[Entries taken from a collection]
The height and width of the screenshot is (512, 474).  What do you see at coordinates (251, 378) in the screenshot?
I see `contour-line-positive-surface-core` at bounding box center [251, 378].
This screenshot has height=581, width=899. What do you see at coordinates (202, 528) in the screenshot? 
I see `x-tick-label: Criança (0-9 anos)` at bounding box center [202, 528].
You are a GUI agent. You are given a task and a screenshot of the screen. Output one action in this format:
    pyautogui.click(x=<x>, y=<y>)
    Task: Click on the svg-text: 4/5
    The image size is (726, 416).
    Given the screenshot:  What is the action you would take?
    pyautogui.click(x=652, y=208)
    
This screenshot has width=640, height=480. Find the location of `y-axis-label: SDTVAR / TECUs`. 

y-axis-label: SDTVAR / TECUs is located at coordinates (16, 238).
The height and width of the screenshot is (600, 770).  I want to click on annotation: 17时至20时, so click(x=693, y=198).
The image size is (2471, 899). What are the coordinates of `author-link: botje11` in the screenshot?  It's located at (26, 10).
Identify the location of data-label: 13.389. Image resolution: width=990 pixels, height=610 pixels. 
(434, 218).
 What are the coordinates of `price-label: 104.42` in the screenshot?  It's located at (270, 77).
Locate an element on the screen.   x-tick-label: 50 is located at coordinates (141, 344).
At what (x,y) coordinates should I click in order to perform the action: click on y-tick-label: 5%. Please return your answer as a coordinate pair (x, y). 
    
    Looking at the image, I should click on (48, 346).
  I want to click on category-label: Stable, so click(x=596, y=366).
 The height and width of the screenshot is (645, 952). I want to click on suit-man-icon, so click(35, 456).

TASK DESCRIPTION: Convert the lines of the listing, starting at the line that contains "You are a GUI" and ending at the line that contains "at (270, 77).", into a JSON list of strings with one string per line. Omit blank lines.

RESULT FOR THIS EXERCISE:
[
  "You are a GUI agent. You are given a task and a screenshot of the screen. Output one action in this format:",
  "    pyautogui.click(x=<x>, y=<y>)",
  "    Task: Click on the svg-text: 4/5",
  "    The image size is (726, 416).",
  "    Given the screenshot:  What is the action you would take?",
  "    pyautogui.click(x=652, y=208)",
  "This screenshot has width=640, height=480. Find the location of `y-axis-label: SDTVAR / TECUs`. ",
  "y-axis-label: SDTVAR / TECUs is located at coordinates (16, 238).",
  "The height and width of the screenshot is (600, 770).  I want to click on annotation: 17时至20时, so click(x=693, y=198).",
  "The image size is (2471, 899). What are the coordinates of `author-link: botje11` in the screenshot?  It's located at (26, 10).",
  "Identify the location of data-label: 13.389. Image resolution: width=990 pixels, height=610 pixels. ",
  "(434, 218).",
  " What are the coordinates of `price-label: 104.42` in the screenshot?  It's located at (270, 77)."
]